The in-house counsel stated that the questions they were asking were completely ordinary and routine, they are not subject to privilege, and he has never been in a deposition where privilege was asserted. He explained that the contents of the documents may be privileged, but not a description of the nature of the documents; parties are required to produce “privilege logs” all the time. He then implied that Prof. Nesson was out of touch with current legal practice because he was a professor and doesn’t take many depositions these days. Prof. Nesson responded by commenting on the bullying nature of the litigation: the record companies are inappropriately using bullying tactics against the public in general, and have been unnecessarily harsh in their dealings with Joel in particular. The in-house counsel replied by saying that he has quite different views on the matter: many people get laid-off every year because of lost sales due to file-sharing and that is who he was fighting for.

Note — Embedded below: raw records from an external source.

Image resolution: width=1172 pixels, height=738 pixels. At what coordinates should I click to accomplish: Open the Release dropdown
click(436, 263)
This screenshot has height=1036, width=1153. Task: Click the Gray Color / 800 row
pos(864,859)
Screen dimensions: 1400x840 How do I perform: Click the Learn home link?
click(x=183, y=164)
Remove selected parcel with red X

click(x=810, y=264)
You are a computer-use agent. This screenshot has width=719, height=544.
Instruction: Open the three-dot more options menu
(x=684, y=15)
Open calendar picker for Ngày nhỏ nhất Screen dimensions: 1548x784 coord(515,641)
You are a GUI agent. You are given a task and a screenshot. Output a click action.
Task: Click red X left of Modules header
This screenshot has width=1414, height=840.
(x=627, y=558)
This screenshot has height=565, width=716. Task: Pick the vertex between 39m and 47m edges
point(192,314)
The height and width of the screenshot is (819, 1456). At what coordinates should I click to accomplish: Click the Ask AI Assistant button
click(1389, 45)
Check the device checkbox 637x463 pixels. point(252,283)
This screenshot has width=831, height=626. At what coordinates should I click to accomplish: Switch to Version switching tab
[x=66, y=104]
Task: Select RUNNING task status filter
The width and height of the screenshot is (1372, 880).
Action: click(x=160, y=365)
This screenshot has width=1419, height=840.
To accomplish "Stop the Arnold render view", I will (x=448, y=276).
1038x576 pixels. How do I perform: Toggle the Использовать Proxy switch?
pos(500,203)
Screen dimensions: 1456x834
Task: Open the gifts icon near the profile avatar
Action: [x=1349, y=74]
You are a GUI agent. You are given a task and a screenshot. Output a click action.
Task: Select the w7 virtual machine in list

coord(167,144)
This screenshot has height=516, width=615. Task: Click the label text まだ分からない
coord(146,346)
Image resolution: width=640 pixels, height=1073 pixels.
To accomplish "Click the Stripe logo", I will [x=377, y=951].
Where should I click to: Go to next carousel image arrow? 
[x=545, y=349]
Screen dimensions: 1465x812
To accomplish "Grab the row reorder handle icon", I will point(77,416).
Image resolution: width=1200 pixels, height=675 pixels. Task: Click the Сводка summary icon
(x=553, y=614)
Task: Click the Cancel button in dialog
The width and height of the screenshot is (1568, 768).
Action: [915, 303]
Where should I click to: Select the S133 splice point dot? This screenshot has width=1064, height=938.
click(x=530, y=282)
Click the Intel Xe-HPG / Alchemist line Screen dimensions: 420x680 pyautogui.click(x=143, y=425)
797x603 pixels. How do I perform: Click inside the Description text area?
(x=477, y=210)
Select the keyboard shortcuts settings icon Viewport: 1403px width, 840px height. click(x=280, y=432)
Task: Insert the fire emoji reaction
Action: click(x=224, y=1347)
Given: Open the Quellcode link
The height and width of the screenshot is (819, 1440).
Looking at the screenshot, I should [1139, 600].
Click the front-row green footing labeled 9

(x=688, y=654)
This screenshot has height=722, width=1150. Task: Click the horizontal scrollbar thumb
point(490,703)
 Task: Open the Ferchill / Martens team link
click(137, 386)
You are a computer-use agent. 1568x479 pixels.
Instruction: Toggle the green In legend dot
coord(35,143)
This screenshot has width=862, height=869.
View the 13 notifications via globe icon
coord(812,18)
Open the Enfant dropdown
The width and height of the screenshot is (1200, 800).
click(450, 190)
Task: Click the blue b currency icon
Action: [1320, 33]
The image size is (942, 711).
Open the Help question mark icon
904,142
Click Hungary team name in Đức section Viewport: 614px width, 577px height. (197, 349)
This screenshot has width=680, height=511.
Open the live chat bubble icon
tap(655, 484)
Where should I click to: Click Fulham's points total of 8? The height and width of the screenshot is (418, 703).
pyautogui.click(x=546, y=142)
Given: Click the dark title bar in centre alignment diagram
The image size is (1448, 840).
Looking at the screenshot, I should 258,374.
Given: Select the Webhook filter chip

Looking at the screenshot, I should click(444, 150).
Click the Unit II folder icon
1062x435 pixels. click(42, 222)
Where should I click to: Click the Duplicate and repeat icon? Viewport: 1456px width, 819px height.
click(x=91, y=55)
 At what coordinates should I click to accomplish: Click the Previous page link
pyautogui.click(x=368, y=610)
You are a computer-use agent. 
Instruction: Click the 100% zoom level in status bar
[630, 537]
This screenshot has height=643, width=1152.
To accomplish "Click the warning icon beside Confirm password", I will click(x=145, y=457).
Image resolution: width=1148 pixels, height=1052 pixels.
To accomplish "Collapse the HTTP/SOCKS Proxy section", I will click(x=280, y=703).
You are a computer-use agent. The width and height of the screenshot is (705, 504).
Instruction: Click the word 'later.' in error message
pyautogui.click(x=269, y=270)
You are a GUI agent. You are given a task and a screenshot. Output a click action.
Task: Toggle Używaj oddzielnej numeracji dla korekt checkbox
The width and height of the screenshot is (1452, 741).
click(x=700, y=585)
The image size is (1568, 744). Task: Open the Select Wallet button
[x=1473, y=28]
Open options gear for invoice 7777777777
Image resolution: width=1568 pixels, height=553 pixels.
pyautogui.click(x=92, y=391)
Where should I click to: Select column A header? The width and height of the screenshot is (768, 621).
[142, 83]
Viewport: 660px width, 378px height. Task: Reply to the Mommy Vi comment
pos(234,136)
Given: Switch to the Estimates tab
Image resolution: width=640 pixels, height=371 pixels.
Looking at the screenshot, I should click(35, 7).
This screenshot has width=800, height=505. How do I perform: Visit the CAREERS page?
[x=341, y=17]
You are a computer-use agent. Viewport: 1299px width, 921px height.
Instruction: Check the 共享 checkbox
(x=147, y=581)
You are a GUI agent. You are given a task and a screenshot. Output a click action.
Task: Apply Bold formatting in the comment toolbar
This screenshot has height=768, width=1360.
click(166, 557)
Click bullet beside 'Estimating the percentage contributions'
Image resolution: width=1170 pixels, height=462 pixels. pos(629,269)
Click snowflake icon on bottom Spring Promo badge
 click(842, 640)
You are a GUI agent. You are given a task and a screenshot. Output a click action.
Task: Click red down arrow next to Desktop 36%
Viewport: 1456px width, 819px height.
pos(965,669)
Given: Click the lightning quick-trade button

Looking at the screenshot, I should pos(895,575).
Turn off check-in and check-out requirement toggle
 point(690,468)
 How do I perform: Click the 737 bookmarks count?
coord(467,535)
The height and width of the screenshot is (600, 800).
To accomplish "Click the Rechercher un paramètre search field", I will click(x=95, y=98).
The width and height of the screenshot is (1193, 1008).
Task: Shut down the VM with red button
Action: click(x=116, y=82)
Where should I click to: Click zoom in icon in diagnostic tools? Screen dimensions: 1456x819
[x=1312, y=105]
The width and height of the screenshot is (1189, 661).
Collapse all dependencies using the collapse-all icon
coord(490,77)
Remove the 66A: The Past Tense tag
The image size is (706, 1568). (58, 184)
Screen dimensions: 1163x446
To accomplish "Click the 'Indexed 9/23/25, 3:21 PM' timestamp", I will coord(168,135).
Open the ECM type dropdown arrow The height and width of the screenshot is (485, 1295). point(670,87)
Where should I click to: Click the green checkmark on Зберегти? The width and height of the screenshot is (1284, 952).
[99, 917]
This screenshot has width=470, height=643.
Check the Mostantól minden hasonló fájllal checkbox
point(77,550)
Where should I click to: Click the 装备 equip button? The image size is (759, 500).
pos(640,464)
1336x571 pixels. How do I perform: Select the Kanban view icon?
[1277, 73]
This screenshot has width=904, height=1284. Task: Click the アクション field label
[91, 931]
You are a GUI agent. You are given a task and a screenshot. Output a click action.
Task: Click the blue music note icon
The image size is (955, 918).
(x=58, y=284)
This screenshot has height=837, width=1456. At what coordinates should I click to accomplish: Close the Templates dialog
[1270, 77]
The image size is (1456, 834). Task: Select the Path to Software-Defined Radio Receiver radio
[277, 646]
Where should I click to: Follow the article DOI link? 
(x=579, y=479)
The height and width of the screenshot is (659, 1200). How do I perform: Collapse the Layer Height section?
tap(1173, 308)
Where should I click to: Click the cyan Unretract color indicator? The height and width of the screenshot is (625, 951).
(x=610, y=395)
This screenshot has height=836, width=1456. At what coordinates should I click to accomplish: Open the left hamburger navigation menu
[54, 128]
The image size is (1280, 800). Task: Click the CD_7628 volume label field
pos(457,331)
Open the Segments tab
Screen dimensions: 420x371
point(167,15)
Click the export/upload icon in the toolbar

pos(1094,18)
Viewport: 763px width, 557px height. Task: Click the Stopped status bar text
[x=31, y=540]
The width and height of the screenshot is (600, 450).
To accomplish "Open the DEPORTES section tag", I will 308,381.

With regards to Joel’s case, he stated that Plaintiffs have been extremely generous with him and have afforded him many courtesies because he was pro se. He noted that Joel was the one being unduly harsh when he filed two separate motions for sanctions. As evidence of Joel’s supposed disrespect, he pointed out: “Here is a kid who shows up in our office wearing a Red Sox T-shirt and sun glasses!” The decision was made to save that conversation for another day and continue the deposition.
Eventually, the line of questioning went towards inquiries about other people who used or may have used Joel’s Kazaa account on the family computer. One by one, Joel listed off family and friends who used the computer over the years and explained why he thinks they may have used Kazaa (e.g., “they are music fans;” “they burn CDs;” “they download things”). The questioning for each such person took about 15 minutes or more. After 4 of these iterations, I had to leave to get to my clinical. I’m very curious about what else happened and how the deposition ended.